Le dije a mi padre que haría lo que ellos decidieran. Pero me respondió rápidamente: el que tiene que decidir lo que va a hacer eres tú. Me resistí, lloré, pero mi padre sin alterarse insistía pacientemente. Tendrás que decidir hoy, ahora. Después de unos minutos, que me parecieron horas, no sé por qué le dije que iría al catecismo para hacer la Primera Comunión.
Me abrazó y después de un momento, cuando yo pensaba que todo había terminado, me dice: Daguito, te falta algo. Ahora subes la loma y llamas al pastor a su oficina y le dices que tú has decidido ir a la Iglesia Católica. Me volví a resistir, pero sin alzar la voz me repitió: vas a ir ahora y hablas con el pastor, no delante de la gente, sino en su oficina. Subí la escasa cuadra hasta la Iglesia, pedí al pastor hablar con él en la oficina y, asombrado, me llevó hasta allí. Le dije entre temblores y llanto que yo había decidido ir a la Iglesia Católica para hacer el catecismo y la Primera Comunión y cómo había sido la conversación con mi padre.
Creo que el pastor era un hombre de Dios. Me señaló para un almanaque de aquellos grandes con una lámina en que se veía a Jesús con un cayado tocando a una puerta de madera y decía: “Yo estoy a la puerta y te llamo” (Apocalipsis, 3,20). Desde entonces esa imagen me recuerda siempre aquel momento. Flor Reina, que así se llamaba el pastor, me dijo algo parecido a esto: Ves esa lámina? Jesús llama de muchas maneras, ve a la Iglesia Católica y sé siempre un buen cristiano. Ahora arrodíllate que te voy a dar mi bendición. Me vino el alma al cuerpo y arrodillado escuché aquella bendición bíblica con la que siempre terminaba los cultos y que después supe que era la misma que utilizaba Moisés para bendecir a los hijos de Israel: “El Señor te bendiga y te guarde; el Señor haga resplandecer su rostro sobre ti, y tenga de ti misericordia; el Señor alce sobre ti su rostro, y te dé la paz” (Números 6:24-26).
Desde entonces, cada decisión que he tomado en mi vida ha tenido como referencia y fundamento aquella enseñanza de mi padre que en aquel momento no entendía bien, pero que fui comprendiendo después, poco a poco, con los años y las encrucijadas.
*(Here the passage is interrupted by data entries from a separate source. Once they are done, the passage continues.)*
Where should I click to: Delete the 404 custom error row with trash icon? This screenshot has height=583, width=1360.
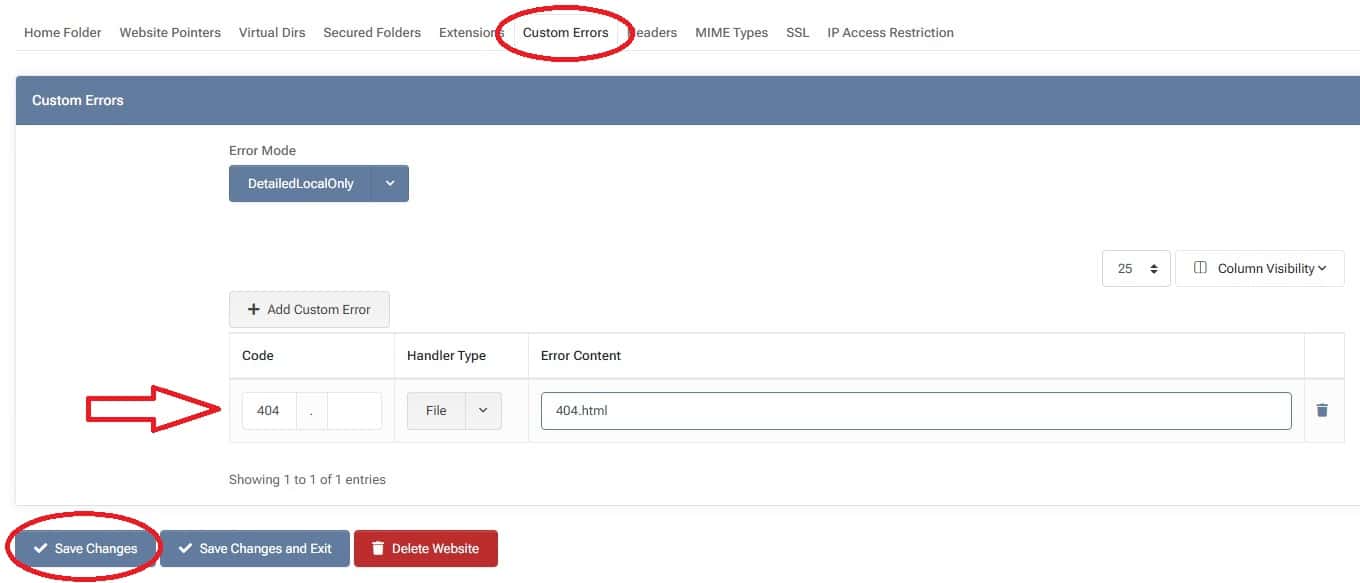point(1322,410)
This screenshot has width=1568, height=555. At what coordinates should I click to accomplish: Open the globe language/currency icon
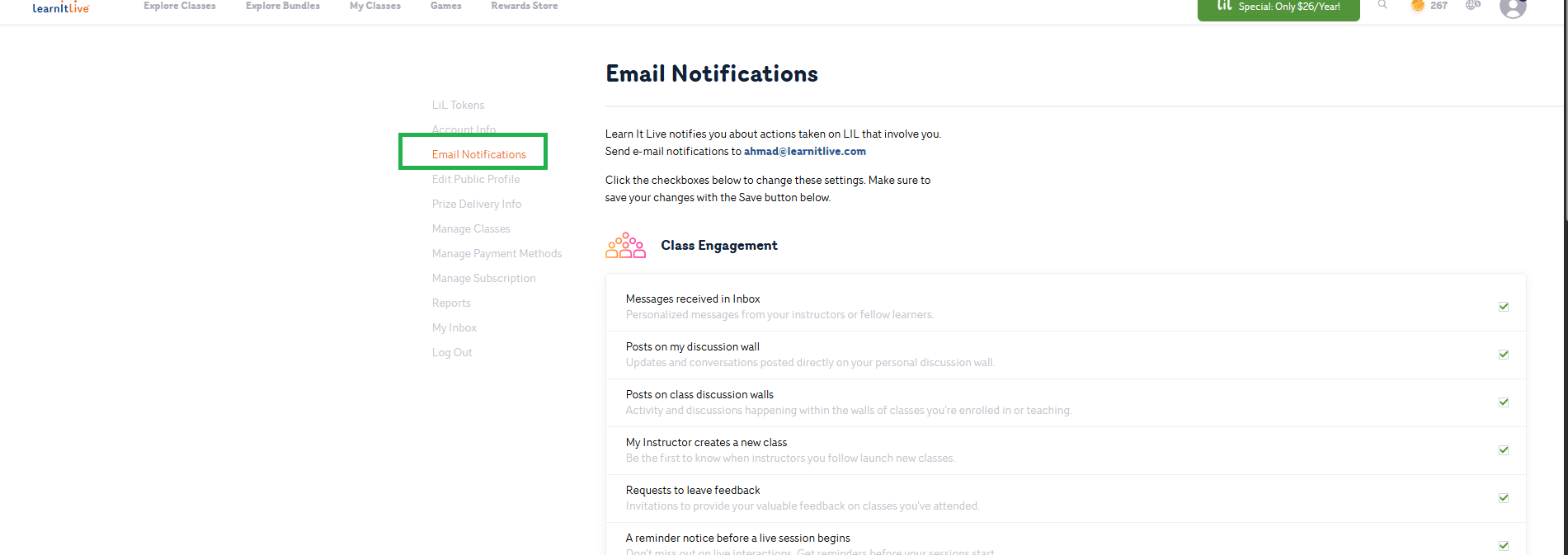[1472, 5]
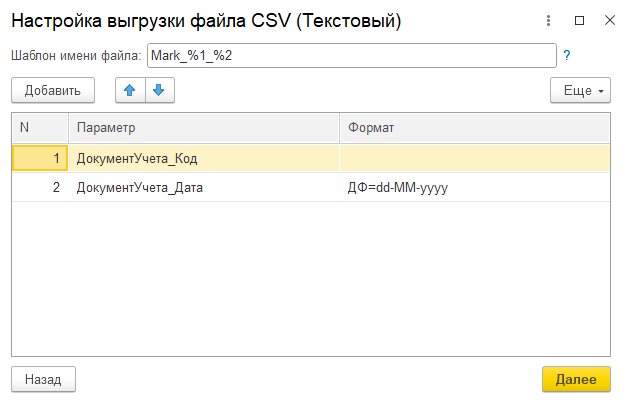
Task: Select the ДокументУчета_Дата parameter cell
Action: [204, 187]
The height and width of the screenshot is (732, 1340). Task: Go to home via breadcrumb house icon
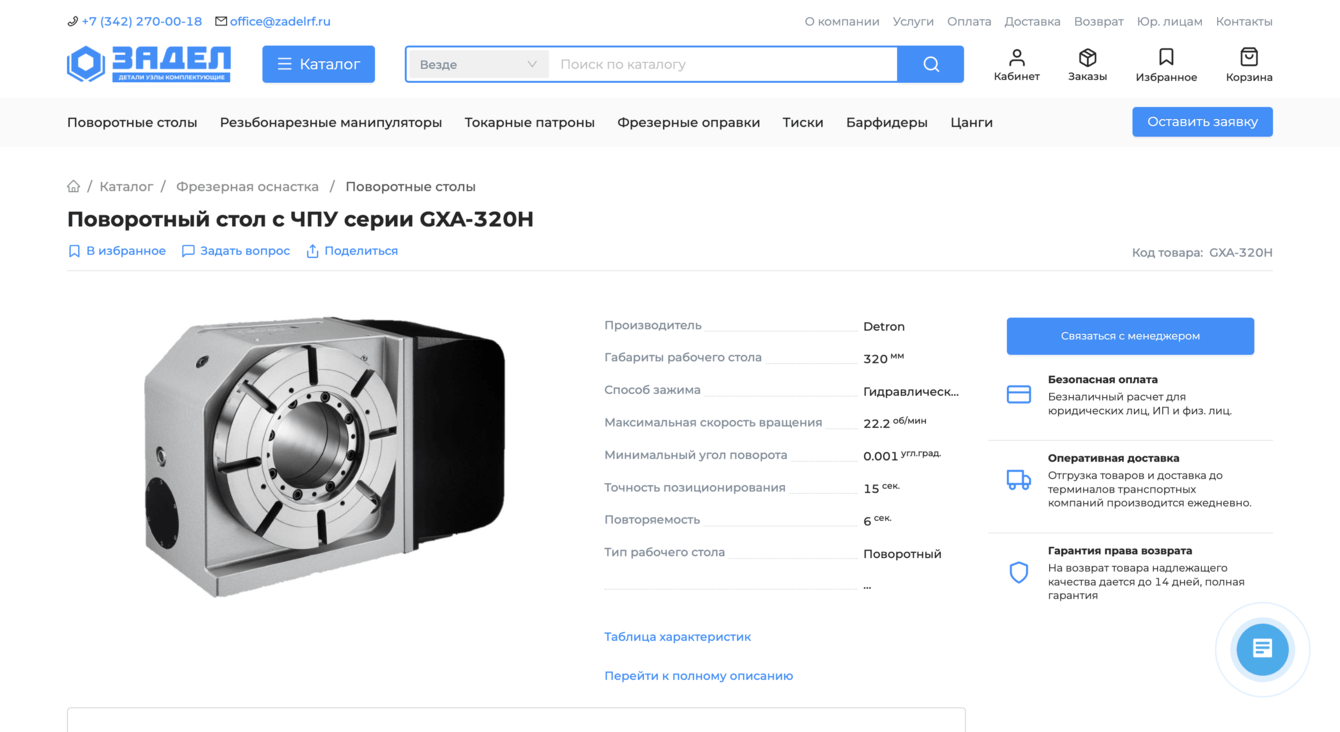coord(74,186)
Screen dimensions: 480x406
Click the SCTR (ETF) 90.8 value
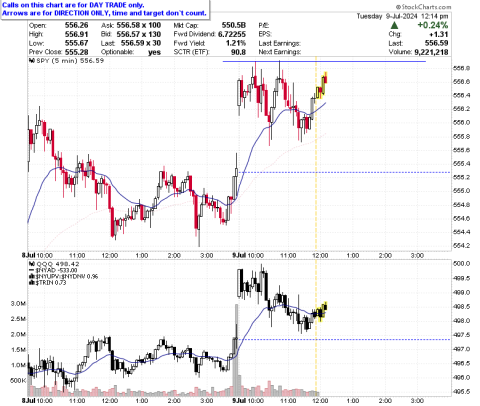point(238,52)
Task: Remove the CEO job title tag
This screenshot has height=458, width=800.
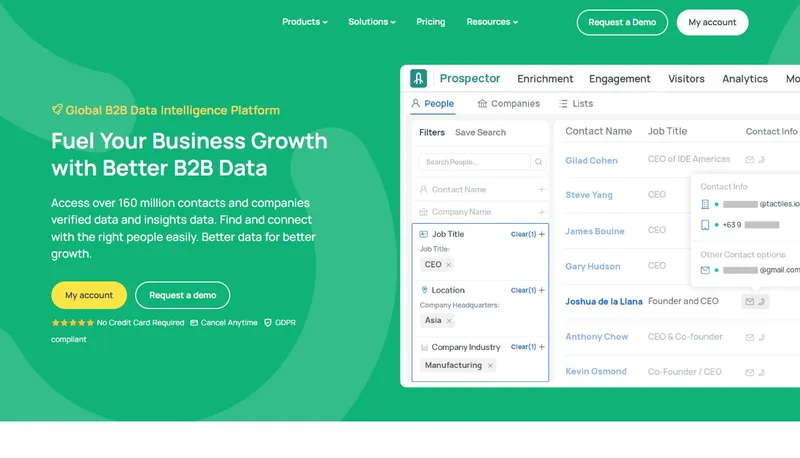Action: pos(448,265)
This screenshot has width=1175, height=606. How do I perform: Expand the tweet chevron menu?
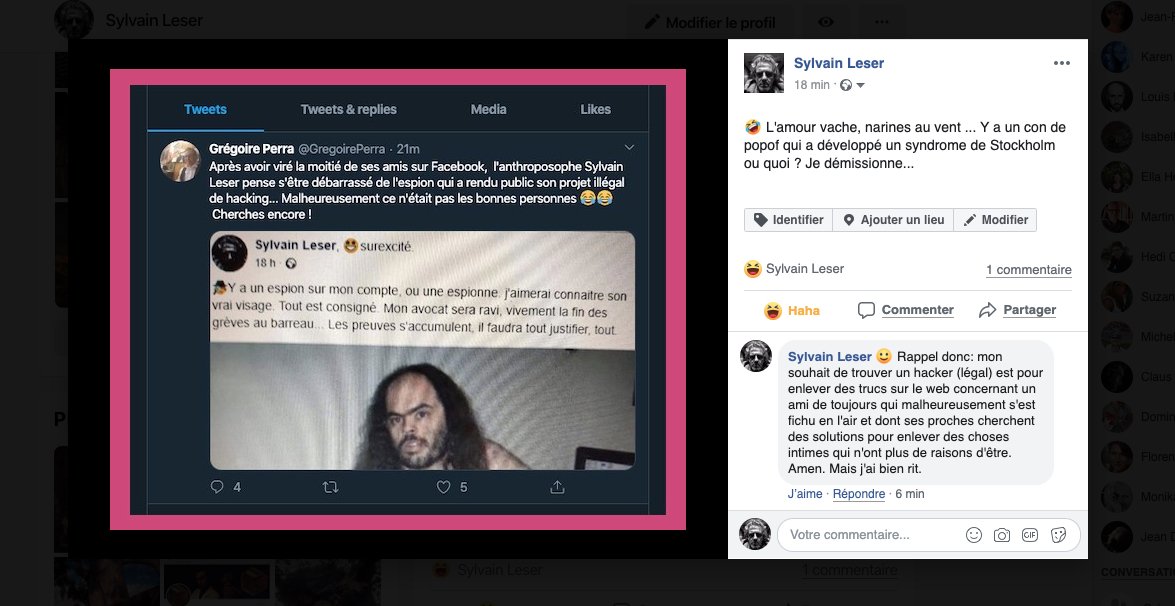[x=629, y=148]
La imagen de mi padre fue creciendo ante los ojos de mi memoria y su lección de vida me ha fortalecido en cada desafío.
Fue una impronta que me enseñó a pensar con mi cabeza, a decidir con libertad y a asumir las consecuencias de esas decisiones. Y me enseñó el respeto que le debemos a nuestros padres y que ellos deben cuidar de sus hijos, aún más cuando son pequeños. Eso fue en diciembre de 1964, comencé enseguida el catecismo y el domingo 20 de junio de 1965, Día de los Padres, tomé la primera comunión en la Catedral de Pinar del Río, de manos del Padre Cayetano Martínez y fui confirmado ese mismo día por Mons. Manuel Rodríguez Rozas, cuarto obispo de Pinar del Río. Mi padre moriría el 15 de diciembre de 1965 a solo un año de aquella lección que, junto con la fe y los valores cristianos, han sido la mejor herencia que pudiera dejarme mi familia.
Otra anécdota que recuerdo vivamente fue quizá por esas fechas, o un poco antes: estaba yo acostado en el piso leyendo al lado de la cama de mi padre que escuchaba “La Voz de las Américas” en un viejo radio junto a su cabecera. Escuché la palabra “comunismo” y le pregunté, (yo preguntaba mucho y siempre) ¿qué cosa era el comunismo? Recuerdo que apagó el radio, se volteó hacia el lado de la cama donde yo estaba en el suelo leyendo y me dijo: Te voy a hacer una historia. Y con aquella voz sosegada, me contó: Había una vez un rey llamado Atila que tenía una enorme caballería que, por donde pasaba, no salía ni la yerba, todo quedaba arrasado. Y dejando una pausa mientras mi imaginación recreaba aquella escena, terminó: Así es el comunismo.
El 20 de junio de 1965 cayó también domingo como este año, y fue el último Día de los Padres que tuve al mío en esta tierra. Sobre todo mi madre, mis tías, mis abuelas, continuaron la labor educativa de mi padre. La Iglesia, el Padre Cayetano, mis catequistas, el Obispo Siro, las Hijas de la Caridad, y tantos otros también contribuyeron a mi formación. Lo que soy hoy se lo debo todo a mi familia y a la Iglesia donde crecía y me formé. Mi padre murió muy joven, pero su impronta en mi formación demuestra aquel aforismo de un insigne educador cubano: “Denme un niño de uno a cinco años y les entregaré al hombre que será toda la vida”. Doy fe de esta educación y de su huella indeleble en el resto de toda la vida. Termino como lo hacía mi padre.
Moraleja:
✔️ Los padres somos y debemos ser los primeros y principales educadores de nuestros hijos. Nada ni nadie, ni la escuela, ni el Estado, ni ninguna ideología, puede sustituir o pretender escamotear, esa formación familiar.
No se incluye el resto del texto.